----- DATASET RECORDS -----

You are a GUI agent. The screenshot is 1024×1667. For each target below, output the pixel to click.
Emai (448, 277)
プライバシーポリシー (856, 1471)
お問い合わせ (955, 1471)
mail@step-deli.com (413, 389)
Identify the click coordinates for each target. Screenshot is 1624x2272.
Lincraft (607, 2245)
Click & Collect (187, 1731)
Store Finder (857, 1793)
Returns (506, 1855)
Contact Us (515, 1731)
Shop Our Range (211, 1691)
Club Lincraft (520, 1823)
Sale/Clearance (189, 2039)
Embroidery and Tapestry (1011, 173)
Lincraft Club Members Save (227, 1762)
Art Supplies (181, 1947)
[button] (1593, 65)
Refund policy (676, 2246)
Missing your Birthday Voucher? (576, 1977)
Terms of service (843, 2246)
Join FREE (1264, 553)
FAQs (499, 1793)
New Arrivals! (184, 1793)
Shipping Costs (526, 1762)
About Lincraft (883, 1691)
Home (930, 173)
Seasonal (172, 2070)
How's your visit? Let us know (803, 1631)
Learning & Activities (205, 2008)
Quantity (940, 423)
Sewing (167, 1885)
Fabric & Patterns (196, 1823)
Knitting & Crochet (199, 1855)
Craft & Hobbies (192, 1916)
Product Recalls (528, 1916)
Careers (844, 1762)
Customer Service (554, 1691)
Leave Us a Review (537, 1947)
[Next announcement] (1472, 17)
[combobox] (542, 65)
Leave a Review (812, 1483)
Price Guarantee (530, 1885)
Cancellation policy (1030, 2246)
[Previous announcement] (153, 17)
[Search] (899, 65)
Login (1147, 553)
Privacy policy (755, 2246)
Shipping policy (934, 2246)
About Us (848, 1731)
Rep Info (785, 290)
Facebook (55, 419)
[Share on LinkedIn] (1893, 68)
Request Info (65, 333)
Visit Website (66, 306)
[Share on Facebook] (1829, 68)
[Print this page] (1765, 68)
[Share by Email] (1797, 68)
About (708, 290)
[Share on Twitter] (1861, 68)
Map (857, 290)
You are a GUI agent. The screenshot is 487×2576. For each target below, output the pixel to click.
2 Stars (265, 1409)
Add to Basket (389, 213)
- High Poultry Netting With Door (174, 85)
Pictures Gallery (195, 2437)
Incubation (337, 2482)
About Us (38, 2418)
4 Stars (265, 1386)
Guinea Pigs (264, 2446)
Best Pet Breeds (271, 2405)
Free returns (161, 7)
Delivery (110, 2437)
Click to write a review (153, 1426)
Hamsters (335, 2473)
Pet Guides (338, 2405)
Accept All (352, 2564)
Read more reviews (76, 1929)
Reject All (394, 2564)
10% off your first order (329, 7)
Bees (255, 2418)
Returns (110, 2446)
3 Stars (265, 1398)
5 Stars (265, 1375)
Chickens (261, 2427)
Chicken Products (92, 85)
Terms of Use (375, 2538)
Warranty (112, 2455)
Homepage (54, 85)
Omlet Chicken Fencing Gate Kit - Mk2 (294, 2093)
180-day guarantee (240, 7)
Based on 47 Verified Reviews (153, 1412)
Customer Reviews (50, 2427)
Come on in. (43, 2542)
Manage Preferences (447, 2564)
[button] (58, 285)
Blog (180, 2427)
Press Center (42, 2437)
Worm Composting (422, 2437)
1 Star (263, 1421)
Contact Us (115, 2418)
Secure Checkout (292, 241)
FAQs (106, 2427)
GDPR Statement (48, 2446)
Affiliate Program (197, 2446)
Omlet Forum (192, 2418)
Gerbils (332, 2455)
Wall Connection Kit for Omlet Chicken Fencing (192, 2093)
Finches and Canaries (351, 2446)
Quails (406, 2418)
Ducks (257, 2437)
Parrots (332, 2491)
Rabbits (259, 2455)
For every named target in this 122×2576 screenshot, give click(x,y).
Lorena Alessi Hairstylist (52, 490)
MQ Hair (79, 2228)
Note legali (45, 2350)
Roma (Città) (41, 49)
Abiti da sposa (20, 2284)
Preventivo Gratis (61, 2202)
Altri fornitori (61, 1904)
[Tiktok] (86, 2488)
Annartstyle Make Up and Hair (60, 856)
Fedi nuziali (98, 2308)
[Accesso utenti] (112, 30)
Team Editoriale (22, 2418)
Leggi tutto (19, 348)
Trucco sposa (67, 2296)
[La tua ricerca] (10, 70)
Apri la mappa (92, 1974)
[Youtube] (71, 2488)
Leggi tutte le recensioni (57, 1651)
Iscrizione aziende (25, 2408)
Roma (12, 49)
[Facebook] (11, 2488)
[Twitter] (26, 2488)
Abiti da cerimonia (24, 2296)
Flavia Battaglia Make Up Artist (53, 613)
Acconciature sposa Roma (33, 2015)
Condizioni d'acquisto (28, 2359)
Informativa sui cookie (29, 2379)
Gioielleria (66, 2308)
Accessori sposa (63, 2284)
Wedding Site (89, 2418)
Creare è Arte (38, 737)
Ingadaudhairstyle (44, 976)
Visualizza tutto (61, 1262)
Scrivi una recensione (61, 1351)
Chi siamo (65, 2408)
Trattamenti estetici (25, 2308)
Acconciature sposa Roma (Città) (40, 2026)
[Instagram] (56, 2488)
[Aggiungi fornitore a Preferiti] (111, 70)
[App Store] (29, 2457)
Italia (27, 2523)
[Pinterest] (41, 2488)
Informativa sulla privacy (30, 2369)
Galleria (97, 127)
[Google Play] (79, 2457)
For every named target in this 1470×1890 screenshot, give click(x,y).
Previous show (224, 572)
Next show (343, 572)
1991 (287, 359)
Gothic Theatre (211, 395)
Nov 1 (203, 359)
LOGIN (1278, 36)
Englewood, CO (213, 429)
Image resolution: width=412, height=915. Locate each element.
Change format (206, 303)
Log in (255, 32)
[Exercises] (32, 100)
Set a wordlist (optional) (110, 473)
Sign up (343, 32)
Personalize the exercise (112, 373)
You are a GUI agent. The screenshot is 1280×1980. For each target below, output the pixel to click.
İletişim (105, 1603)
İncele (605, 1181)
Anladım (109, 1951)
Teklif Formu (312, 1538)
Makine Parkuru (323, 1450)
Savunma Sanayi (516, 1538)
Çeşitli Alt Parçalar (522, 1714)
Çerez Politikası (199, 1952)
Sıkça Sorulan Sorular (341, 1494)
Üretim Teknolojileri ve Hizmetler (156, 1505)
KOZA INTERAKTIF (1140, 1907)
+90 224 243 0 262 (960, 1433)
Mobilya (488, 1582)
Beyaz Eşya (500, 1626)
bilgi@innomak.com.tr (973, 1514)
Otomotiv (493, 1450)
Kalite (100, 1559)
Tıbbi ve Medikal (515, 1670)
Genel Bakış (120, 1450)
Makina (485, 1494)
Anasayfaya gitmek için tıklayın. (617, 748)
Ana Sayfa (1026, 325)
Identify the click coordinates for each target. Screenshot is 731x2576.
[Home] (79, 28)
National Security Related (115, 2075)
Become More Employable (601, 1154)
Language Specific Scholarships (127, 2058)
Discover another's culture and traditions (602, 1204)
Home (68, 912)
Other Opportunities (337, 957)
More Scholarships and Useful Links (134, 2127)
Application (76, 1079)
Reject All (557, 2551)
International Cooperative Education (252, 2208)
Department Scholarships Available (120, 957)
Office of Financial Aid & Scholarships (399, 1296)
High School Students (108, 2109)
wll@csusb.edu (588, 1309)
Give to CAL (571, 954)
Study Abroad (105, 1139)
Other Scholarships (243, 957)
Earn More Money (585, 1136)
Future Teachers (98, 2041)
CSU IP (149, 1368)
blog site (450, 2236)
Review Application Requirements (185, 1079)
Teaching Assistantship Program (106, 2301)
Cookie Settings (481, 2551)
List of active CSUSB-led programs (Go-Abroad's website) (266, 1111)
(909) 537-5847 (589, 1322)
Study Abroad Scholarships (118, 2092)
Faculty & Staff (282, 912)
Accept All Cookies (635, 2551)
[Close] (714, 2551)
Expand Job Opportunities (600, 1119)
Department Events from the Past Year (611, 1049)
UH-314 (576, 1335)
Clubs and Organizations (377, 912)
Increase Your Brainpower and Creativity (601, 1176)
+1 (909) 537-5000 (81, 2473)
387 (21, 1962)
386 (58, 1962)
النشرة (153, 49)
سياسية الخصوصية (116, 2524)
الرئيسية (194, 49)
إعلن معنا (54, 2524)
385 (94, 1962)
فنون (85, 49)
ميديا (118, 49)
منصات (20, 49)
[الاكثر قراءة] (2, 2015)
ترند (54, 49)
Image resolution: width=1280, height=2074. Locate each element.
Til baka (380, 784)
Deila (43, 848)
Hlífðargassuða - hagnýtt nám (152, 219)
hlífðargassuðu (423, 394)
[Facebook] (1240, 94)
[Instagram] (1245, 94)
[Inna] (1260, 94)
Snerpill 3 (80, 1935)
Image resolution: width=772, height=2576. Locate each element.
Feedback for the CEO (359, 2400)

-----

When the line with "[Previous announcement] (153, 17)" is reached in the data above, begin copying, and stop after the line with "About (708, 290)"; copy each line exactly, both ends included.

[Previous announcement] (153, 17)
[Search] (899, 65)
Login (1147, 553)
Privacy policy (755, 2246)
Shipping policy (934, 2246)
About Us (848, 1731)
Rep Info (785, 290)
Facebook (55, 419)
[Share on LinkedIn] (1893, 68)
Request Info (65, 333)
Visit Website (66, 306)
[Share on Facebook] (1829, 68)
[Print this page] (1765, 68)
[Share by Email] (1797, 68)
About (708, 290)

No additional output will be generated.